Une association a lancé lundi une enquête pour recueillir la parole de personnes handicapées victimes d'inceste, un "angle mort de la société", espérant collecter les témoignages sur les réseaux sociaux via le mot-dièse #incestehandicap.
Inspiré du récent #Metooinceste, lancé dans le sillage de l'émoi provoqué par le livre de Camille Kouchner "La Familia grande", ce hashtag doit permettre "d'aller chercher une parole difficile, ignorée", a présenté Danielle Michel-Chich, l'une des trois présidentes de l'association Femmes pour le dire, femmes pour agir (FDFA).

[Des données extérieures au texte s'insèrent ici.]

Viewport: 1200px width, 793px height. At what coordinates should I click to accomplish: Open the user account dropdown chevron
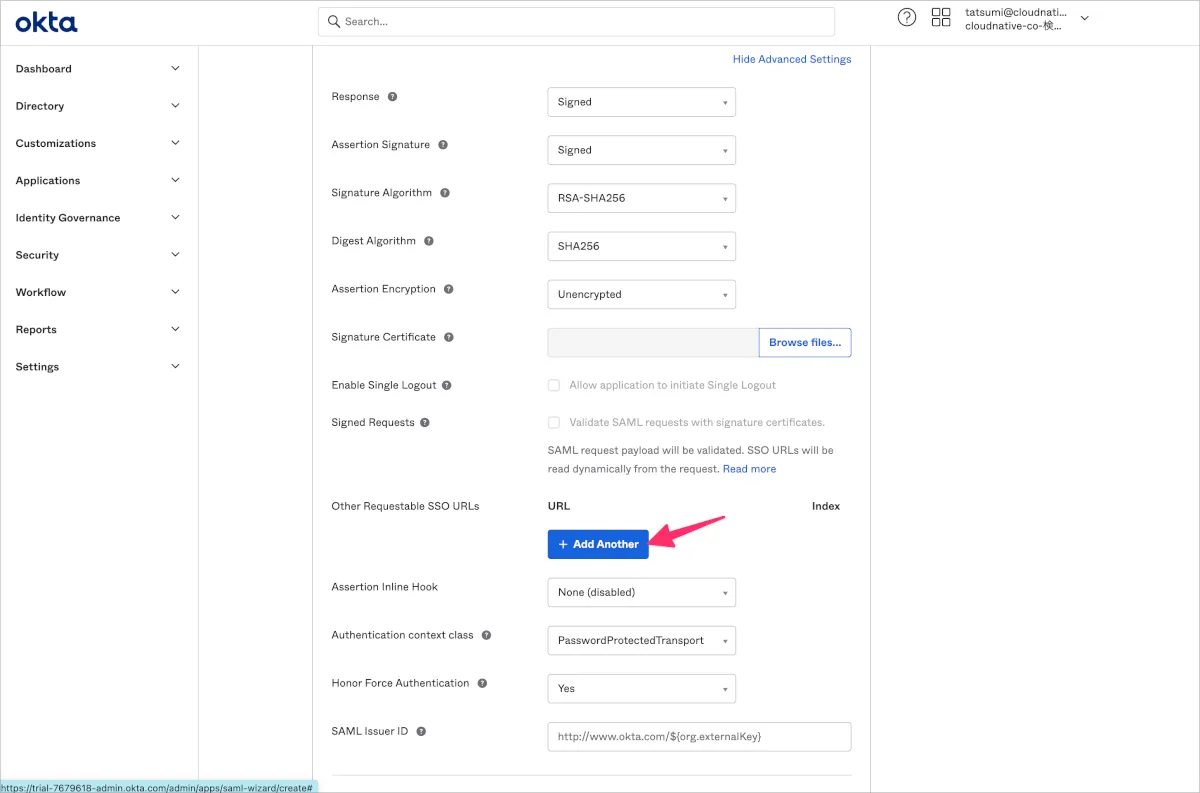(x=1084, y=18)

L'objectif est "de dresser un état des lieux, car il n'y a pas de chiffres, pas de statistiques, ni de politique spécifique sur ce sujet, un angle mort de la société", a-t-elle ajouté lors d'une conférence de presse.
Spécialisée dans la lutte contre les violences faites aux femmes handicapées, FDFA dispose d'une ligne d'écoute anonyme et gratuite pour les victimes (Ecoute violences femmes handicapées: 01.40.47.06.06).
Sur les trois dernières années, 3% des appels passés sur cette ligne ont concerné des faits d'inceste, a détaillé Jocelyne Vaysse, psychiatre et écoutante de l'association.
Toutefois, "pour 6% des appels, des femmes venant parler de violences conjugales subies au présent ont aussi évoqué des violences incestueuses subies par le passé, dans la prime enfance".
"Souvent, on n'apprend qu'incidemment les faits d'inceste, au cours de longs entretiens. Toutes les victimes en parlent avec culpabilité et honte", a ajouté la psychiatre, constatant toutefois "une plus grande prise de conscience grâce à l'actualité".
"L'état de vulnérabilité fait que ces enfants sont des proies faciles. De plus, les personnes handicapées peuvent avoir des difficultés, voire une incapacité, à dire, à raconter les faits incestueux, qui sont déjà difficiles à dire pour toute victime", a poursuivi Alain Piot, sociologue et administrateur de l'association.
Pour chaque témoignage recueilli sous le mot-dièse, une sociologue - recrutée en stage par de l'association - contactera les personnes pour, si elles le souhaitent, mener des entretiens individuels et être suivie par les bénévoles de l'association.
FDFA espère pouvoir rendre ses conclusions autour du 25 novembre, journée annuelle consacrée à la lutte contre les violences faites aux femmes.
Elle souhaite aussi apporter "une première pierre" à la Commission indépendante sur l'inceste et les violences sexuelles faites aux enfants, lancée début mars pour au moins deux ans par le gouvernement.